Je porte à la fois les casquettes de fille, de sœur, d’épouse, d’amie, de docteur…et de cheffe d’entreprise. Par ailleurs, ce qui me caractérise, c’est ma soif d’apprendre et de transmettre mes connaissances ; c’est le moteur de mes décisions. A la fin de mes études supérieures, j’ai obtenu un doctorat en physique et chimie dans le domaine des nanotechnologies que j’ai effectué au Commissariat à l’Énergie Atomique. J’ai particulièrement apprécié le dynamisme de ces années de recherche. En effet, j’ai aimé être challengée sur mes connaissances, mes acquis et être confrontée à mes pairs pour valider mes thèses avant de les publier. Ensuite, pour porter plus loin mes convictions et y embarquer le monde, j’ai co-fondé PhDTalent qui a pour mission de décloisonner le secteur privé et académique. L’ambition à travers cette entreprise est de permettre à tout un chacun d’accéder aux meilleurs talents et aux dernières technologies afin de porter notre transformation sociétale à la hauteur de nos attentes sur tous les plans : la santé, la sécurité, l’énergie, le numérique, etc…

En janvier 2018, PhDTalent fêtait son premier anniversaire et tenait ses promesses en comblant mes attentes. Cinq mille chercheurs et 200 entreprises ont rejoint notre vision et se sont engagés dans notre mission. Cette première année a été le début d’une nouvelle aventure… Nous avons posé les bases de notre modèle, prouvé notre concept et avons engagé notre décollage. Une histoire un peu à mon image, j’analyse, je comprends, je partage puis je passe à l’action.

Lors de mes expériences professionnelles, une image, un tableau à la limite de la caricature a retenu mon attention. C’était en Angleterre, un kick-off dans le cadre d’un projet qui allait durer trois ans. J’entre dans la salle, et là, que des hommes autour de la table… J’avoue qu’à ce moment j’ai eu un nœud au ventre et je me suis posée une question : « suis-je à la hauteur, ou pire, crédible ? ». Au final, l’expérience a emporté mes a priori et mes peurs. Je maîtrisais mon sujet et mes recommandations étaient appréciées pour leur pertinence et leur rigueur. J’ai pris confiance lors de ces réunions et ces dîners entre hommes et une femme jusqu’à ne plus y accorder d’importance. Puis, au bout de quelques mois, à force de le faire remarquer (et de me faire remarquer), d’autres femmes ont rejoint l’équipe. Dernièrement, un ami me faisait lui-même la réflexion que j’étais la seule femme sur une photo prise lors d’un dîner d’affaires. Je me suis dit : « c’est vrai, aujourd’hui je suis la seule, demain d’autres me rejoindront ». Finalement, je me suis imposée et j’ai pris place dans ce milieu – dirait-on d’hommes- à travers la confiance que j’accorde à mes compétences professionnelles et mes qualités humaines.

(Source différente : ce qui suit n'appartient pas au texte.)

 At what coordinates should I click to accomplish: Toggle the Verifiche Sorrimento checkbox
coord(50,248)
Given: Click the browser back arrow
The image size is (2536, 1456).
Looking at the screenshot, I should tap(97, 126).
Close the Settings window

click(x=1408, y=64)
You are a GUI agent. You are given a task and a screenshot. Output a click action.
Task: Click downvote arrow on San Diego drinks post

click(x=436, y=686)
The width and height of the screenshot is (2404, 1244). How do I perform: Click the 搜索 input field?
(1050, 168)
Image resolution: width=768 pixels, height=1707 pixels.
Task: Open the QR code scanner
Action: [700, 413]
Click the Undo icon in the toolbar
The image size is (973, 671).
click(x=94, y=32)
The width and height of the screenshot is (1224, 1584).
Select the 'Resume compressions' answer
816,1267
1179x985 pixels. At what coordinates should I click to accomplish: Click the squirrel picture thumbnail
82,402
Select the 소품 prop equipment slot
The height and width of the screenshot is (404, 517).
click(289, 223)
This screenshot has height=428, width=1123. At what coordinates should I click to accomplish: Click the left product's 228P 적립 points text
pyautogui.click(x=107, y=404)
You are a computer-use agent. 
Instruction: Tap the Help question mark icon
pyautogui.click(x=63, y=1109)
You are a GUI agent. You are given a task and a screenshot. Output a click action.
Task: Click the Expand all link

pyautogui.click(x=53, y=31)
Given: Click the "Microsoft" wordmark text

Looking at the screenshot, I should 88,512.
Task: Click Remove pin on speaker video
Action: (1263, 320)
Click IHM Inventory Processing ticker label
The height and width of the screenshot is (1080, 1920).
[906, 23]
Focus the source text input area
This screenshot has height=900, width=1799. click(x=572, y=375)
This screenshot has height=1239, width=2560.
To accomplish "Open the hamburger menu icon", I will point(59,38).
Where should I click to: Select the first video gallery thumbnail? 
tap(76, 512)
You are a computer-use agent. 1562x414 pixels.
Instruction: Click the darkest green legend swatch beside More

Je ne me soumets à aucun diktat masculin, j’assume pleinement mon côté. Ensuite, je soutiens à mon échelle les femmes qui expriment un besoin dans ce sens. Ma dernière action en date a été de mettre en place, dans le cadre du concours « Les Start-Up Font Leur Show » organisé par PhDTalent, un prix spécial pour les femmes entrepreneuses qui leur ouvre les portes du Club Génération Startuppeuse.